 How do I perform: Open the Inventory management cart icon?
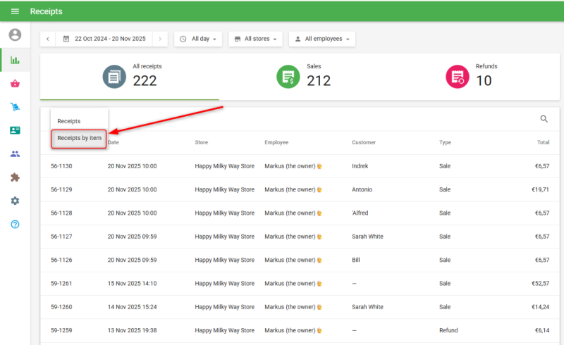[x=15, y=107]
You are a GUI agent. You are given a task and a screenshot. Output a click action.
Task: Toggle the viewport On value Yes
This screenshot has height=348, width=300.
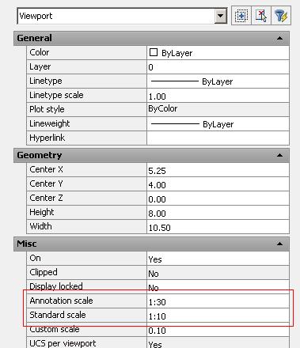pyautogui.click(x=218, y=259)
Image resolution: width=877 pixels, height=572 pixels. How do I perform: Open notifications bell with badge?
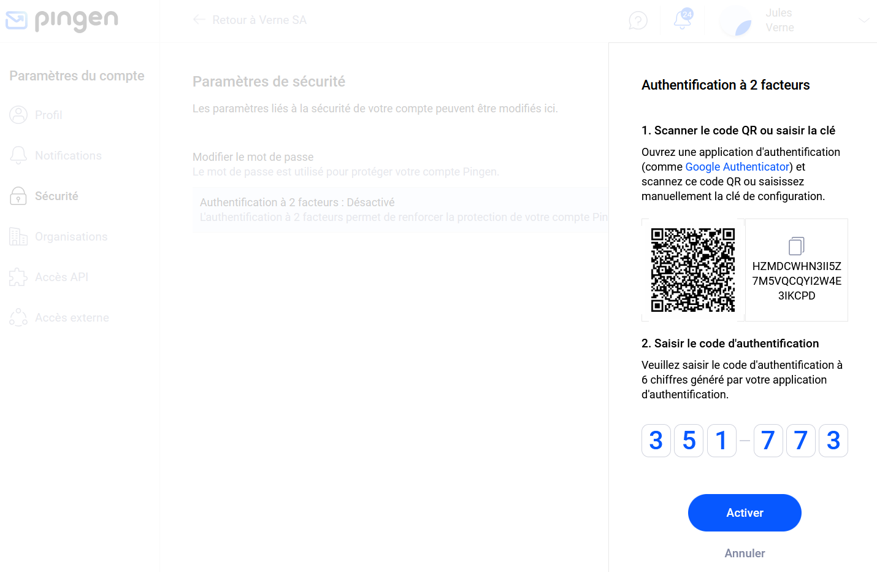[683, 19]
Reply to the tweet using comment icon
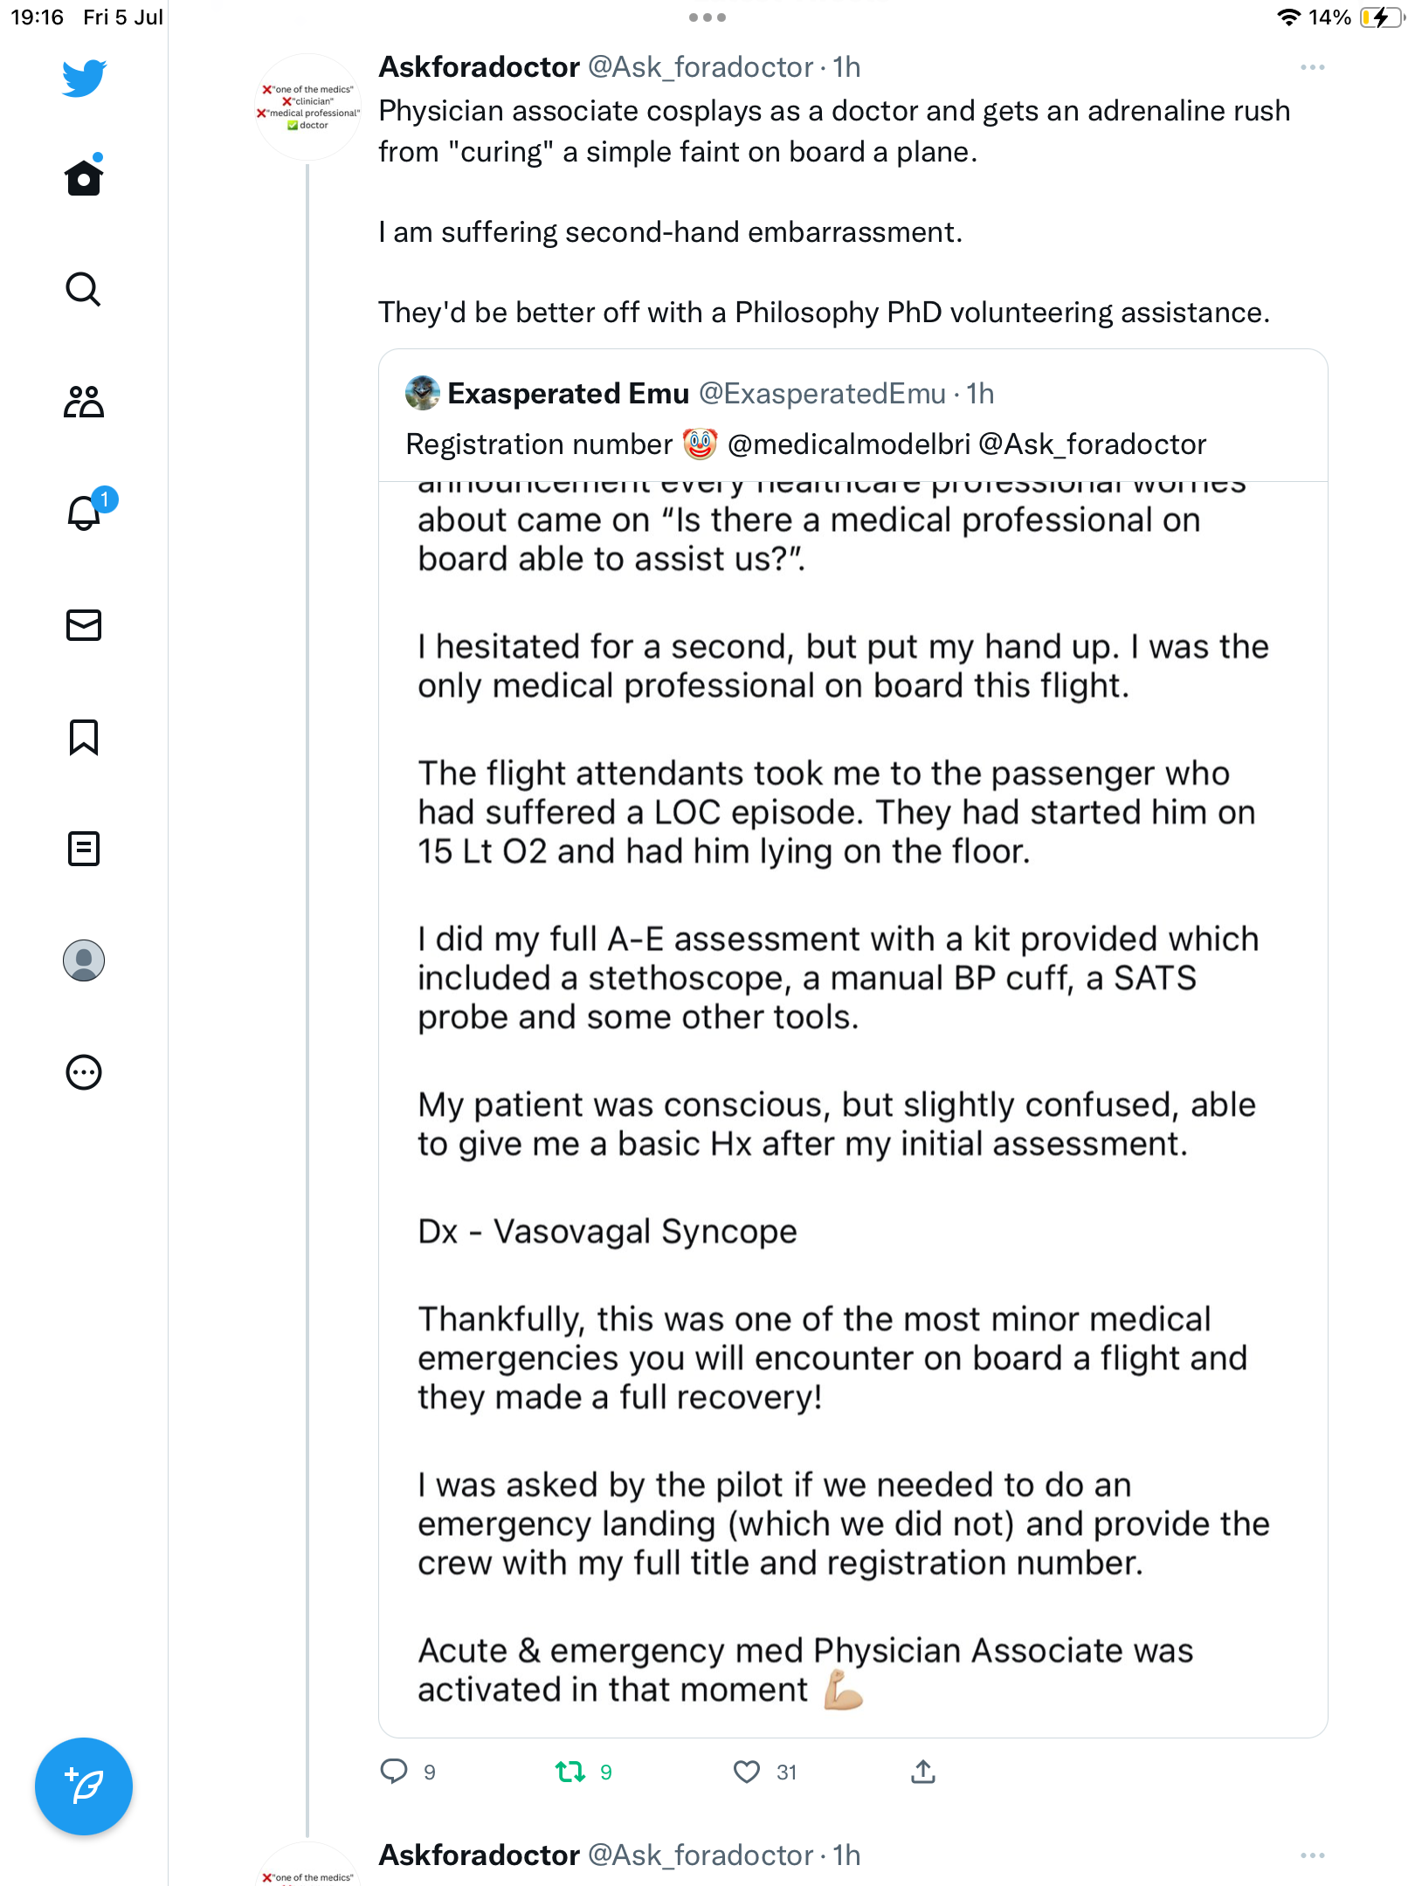 click(x=394, y=1772)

= = = = = = =

• _ASSIGNMENT_
Every record must be copied exactly, with images dropped from the result.

• _SOLUTION_
 How do I perform: Open the Inventory management cart icon?
[x=15, y=107]
You are a GUI agent. You are given a task and a screenshot. Output a click action.
Task: Toggle the viewport On value Yes
This screenshot has height=348, width=300.
pyautogui.click(x=218, y=259)
Image resolution: width=877 pixels, height=572 pixels. How do I perform: Open notifications bell with badge?
[683, 19]
Reply to the tweet using comment icon
 click(x=394, y=1772)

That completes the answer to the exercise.